WSJ has an interesting article on a NY Judge ruling on an employee taken to court for surfing at work. Judge Spooner ruled that “the internet has become the modern equivalent of a telephone or a daily newspaper, providing a combination of communication and information that most employees use as frequently in their personal lives as for work.” And city agencies, he noted, let workers make personal calls as long as they don’t interfere with their jobs.
The Real Time column goes on conclude that:
“…it’s a mix of things, including the productivity gains of information technology substantially outweighing the losses of high-tech goofing off; the fact that the workday has always included a certain amount of goofing off; and the likelihood that workers aren’t any more slothful than they’ve ever been. If anything, perhaps they’re more efficient about doing whatever they shouldn’t be doing: Buying a book for your nephew almost certainly takes less time clicking around Amazon than running out to the mall bookstore on your lunch hour.

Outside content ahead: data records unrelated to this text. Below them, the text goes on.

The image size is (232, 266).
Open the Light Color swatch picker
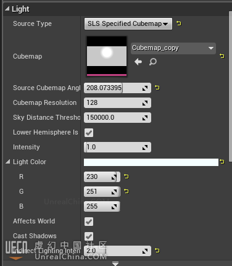click(151, 162)
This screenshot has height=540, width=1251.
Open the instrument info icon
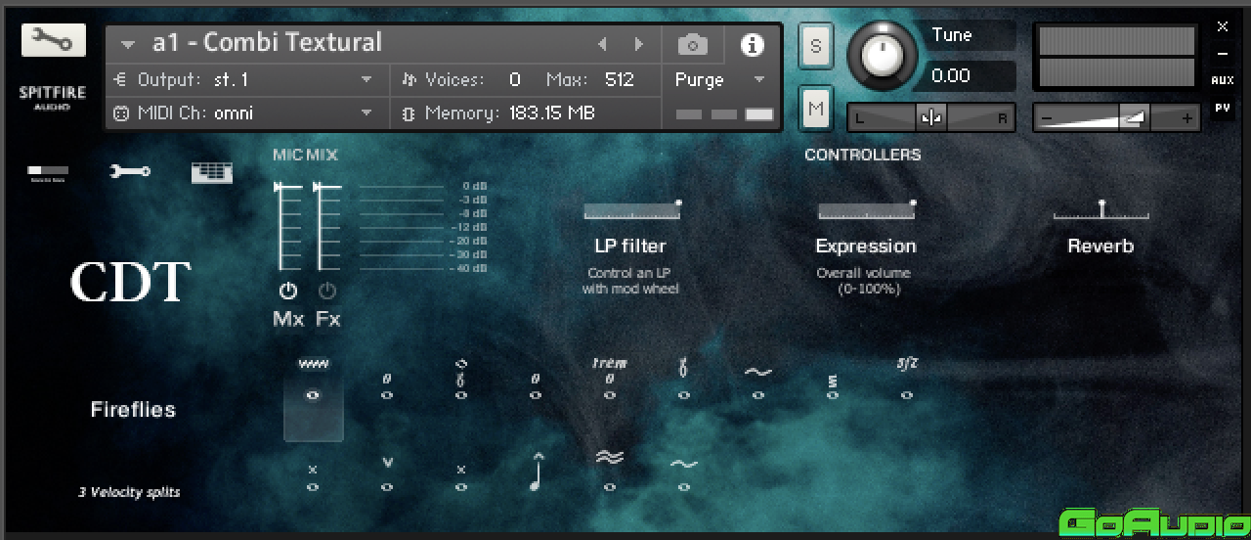click(752, 44)
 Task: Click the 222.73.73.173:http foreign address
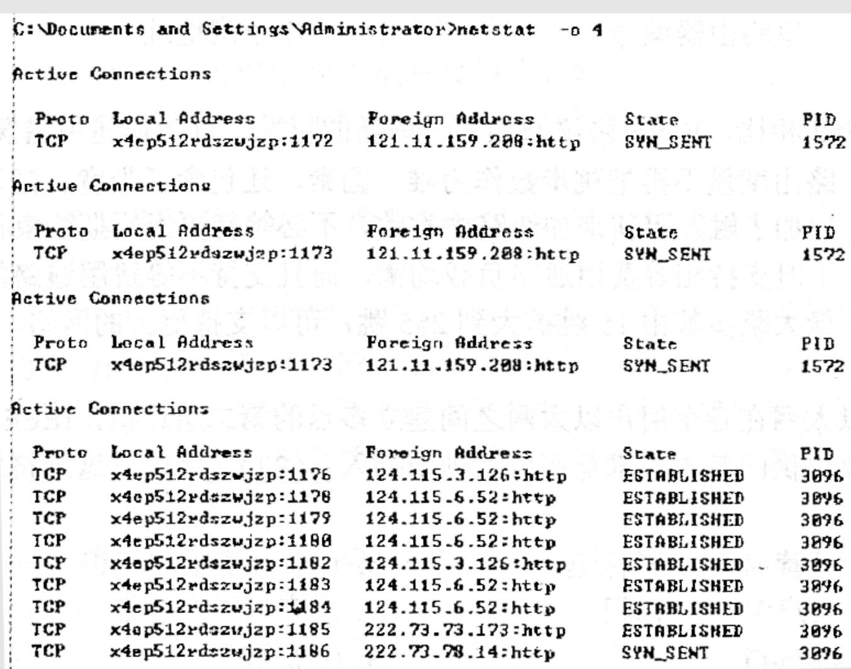tap(465, 629)
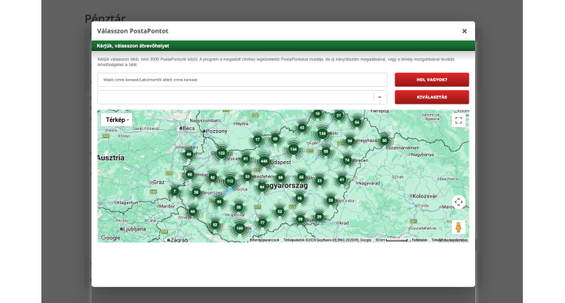The image size is (565, 303).
Task: Select the cluster marker labeled 122
Action: 221,153
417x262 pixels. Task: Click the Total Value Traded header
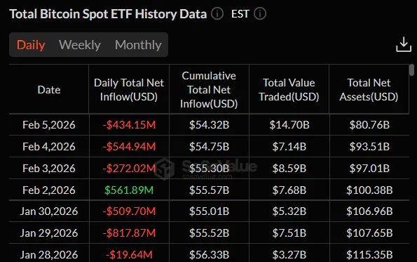point(289,90)
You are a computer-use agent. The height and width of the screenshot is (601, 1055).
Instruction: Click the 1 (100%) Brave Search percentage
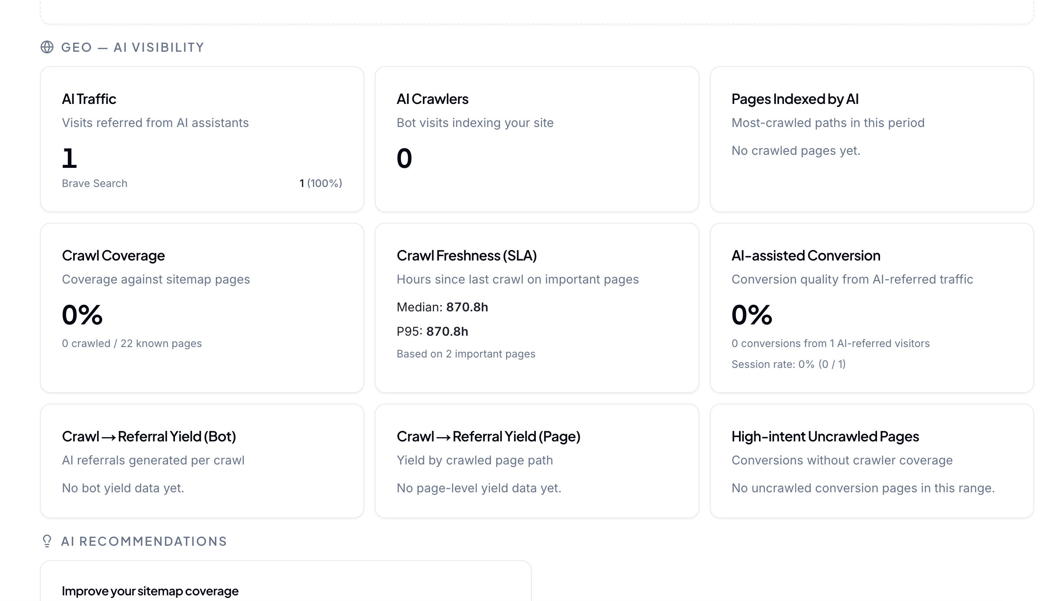pyautogui.click(x=320, y=183)
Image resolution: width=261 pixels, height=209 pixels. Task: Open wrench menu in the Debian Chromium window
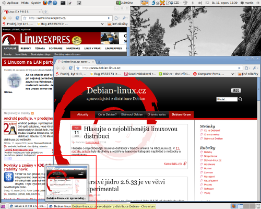[x=255, y=68]
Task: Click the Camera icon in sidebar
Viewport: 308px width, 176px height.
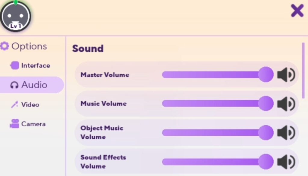Action: (x=14, y=124)
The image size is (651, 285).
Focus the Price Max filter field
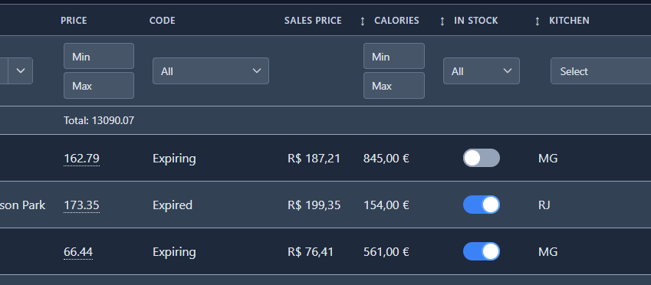tap(99, 86)
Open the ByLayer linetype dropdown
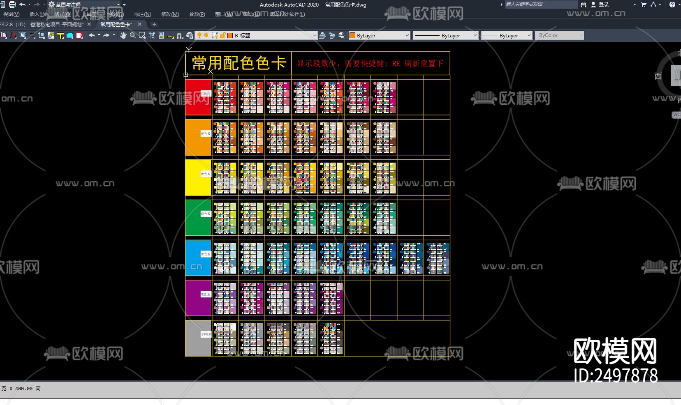Viewport: 681px width, 405px height. 475,35
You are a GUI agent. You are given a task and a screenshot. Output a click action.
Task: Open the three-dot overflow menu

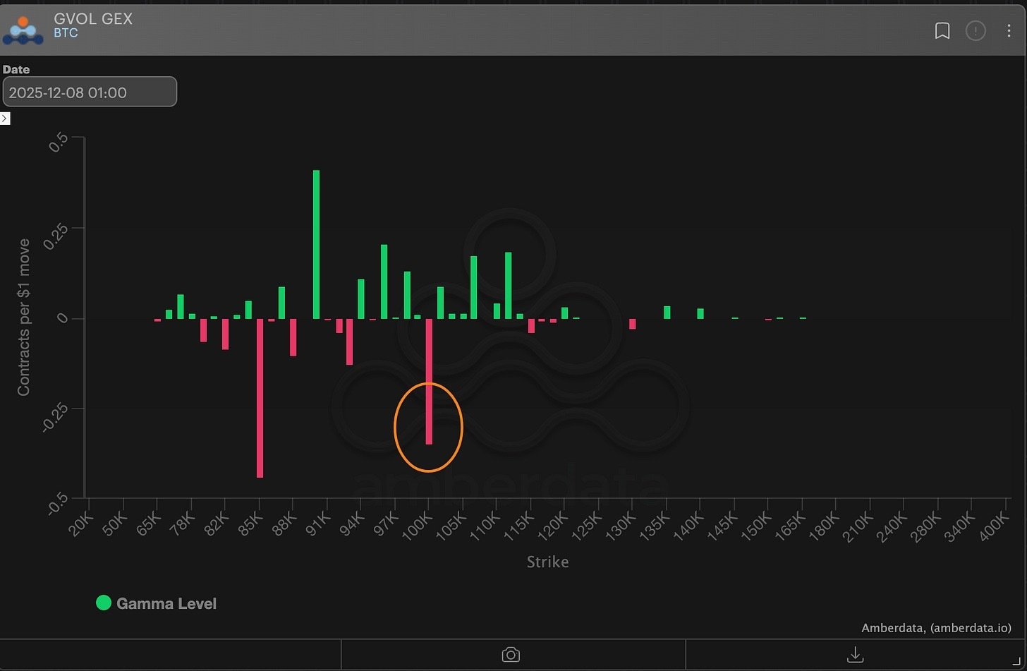[1010, 30]
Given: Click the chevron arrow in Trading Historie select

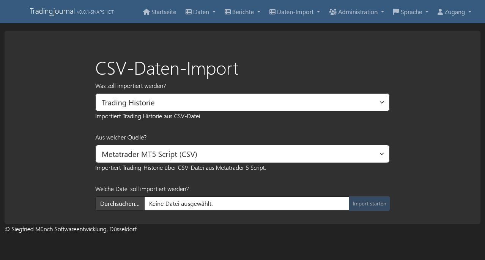Looking at the screenshot, I should [381, 102].

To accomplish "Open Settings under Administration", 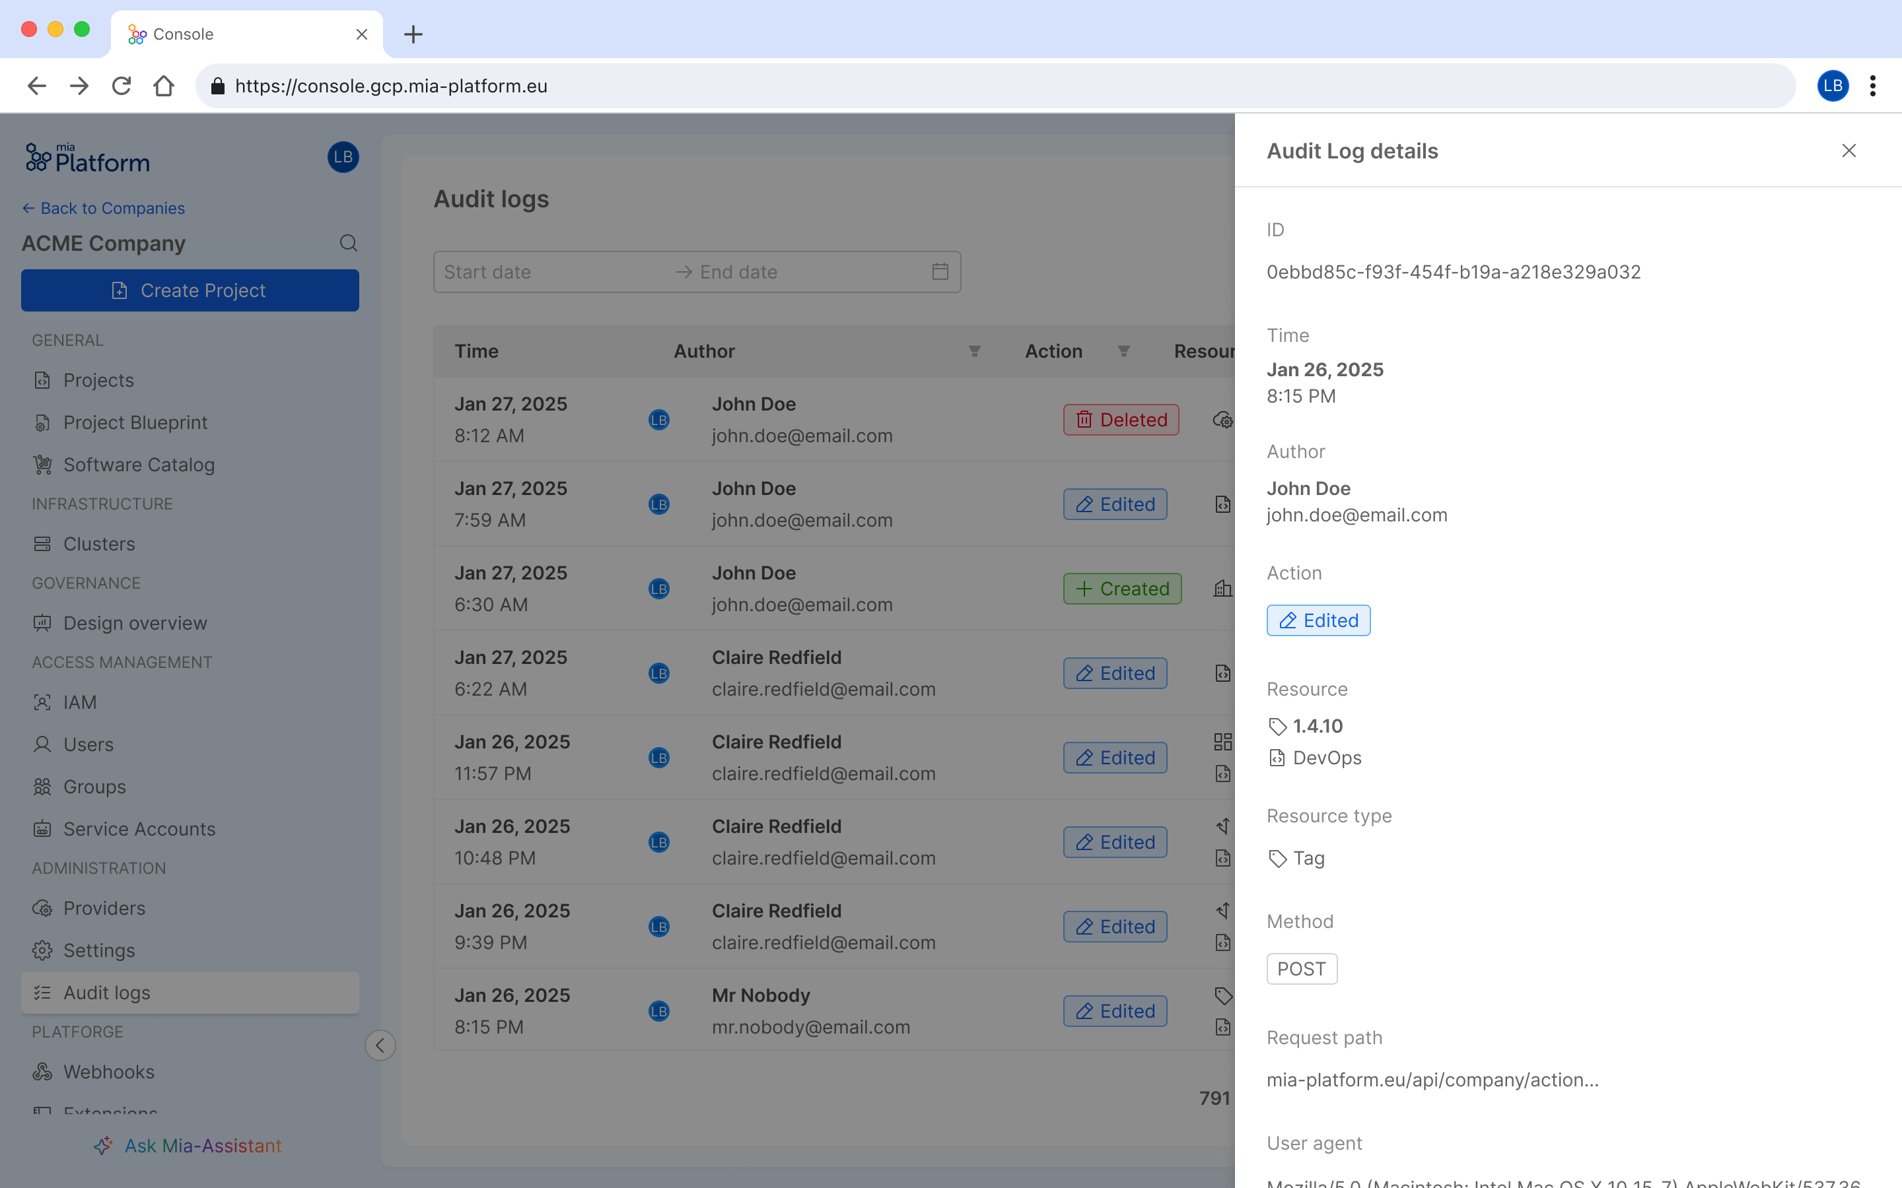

But here’s the thing that should give office workers toasting Judge Spooner pause: While the Internet has let us bring our personal lives into the office in new ways, it’s also let our office follow us once we leave. Witness your coworker ignoring his beer because he’s Blackberrying, or your spouse in bed with a VPN-connected laptop propped against her knees. And therein lies the other half of the emerging bargain. If surfing the Web is OK in the office, you’ve got no cause to carp when the boss wonders why you didn’t respond to that 8 p.m. email.”